┌──

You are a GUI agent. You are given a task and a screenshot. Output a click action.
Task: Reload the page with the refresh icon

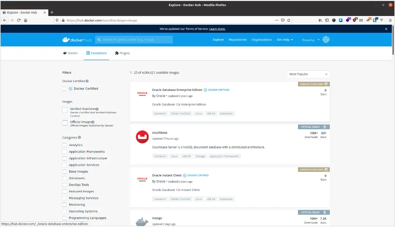[x=19, y=20]
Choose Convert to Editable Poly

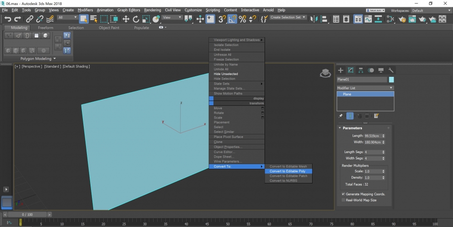click(x=287, y=171)
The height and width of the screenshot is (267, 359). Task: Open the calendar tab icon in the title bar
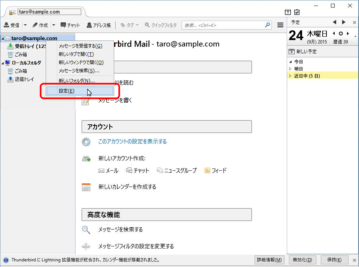coord(288,12)
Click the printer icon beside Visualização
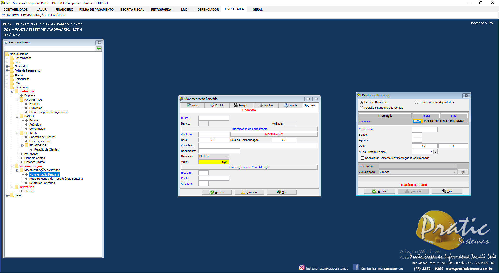499x273 pixels. tap(463, 172)
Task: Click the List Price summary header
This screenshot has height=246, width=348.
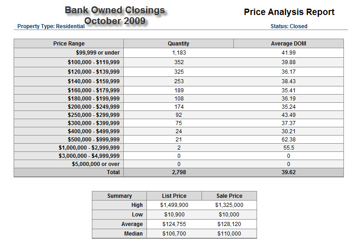Action: (174, 196)
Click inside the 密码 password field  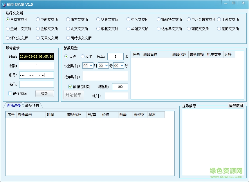coord(36,84)
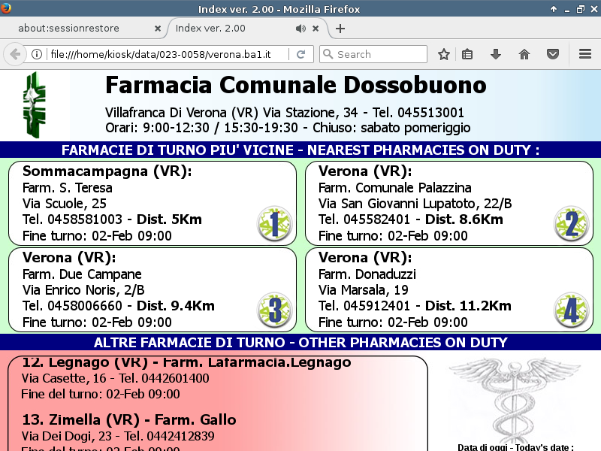
Task: Bookmark this page with the star icon
Action: [x=444, y=54]
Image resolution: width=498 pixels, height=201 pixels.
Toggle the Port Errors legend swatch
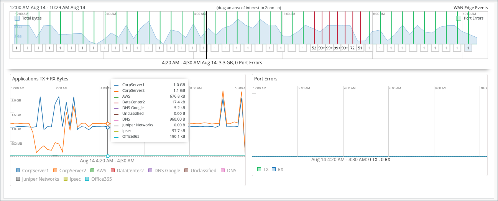[x=459, y=18]
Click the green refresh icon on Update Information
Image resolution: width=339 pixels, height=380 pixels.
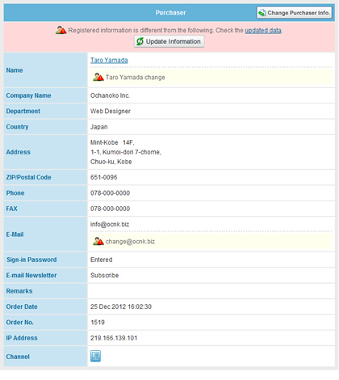tap(140, 41)
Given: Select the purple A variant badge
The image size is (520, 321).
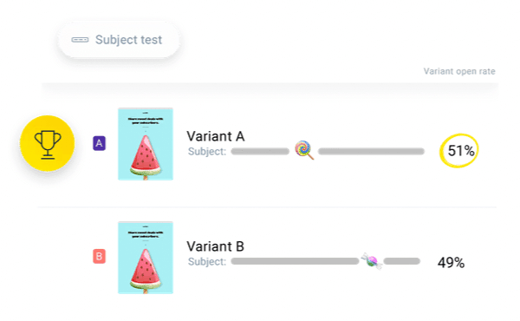Looking at the screenshot, I should pyautogui.click(x=99, y=143).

└──

**Task prompt**: Before answering, please find the line containing "Click the green" above, then copy exactly from it through the last line of the entries, both included, without pictures.

**Task solution**:
Click the green refresh icon on Update Information
Image resolution: width=339 pixels, height=380 pixels.
tap(140, 41)
Given: Select the purple A variant badge
The image size is (520, 321).
Looking at the screenshot, I should pyautogui.click(x=99, y=143).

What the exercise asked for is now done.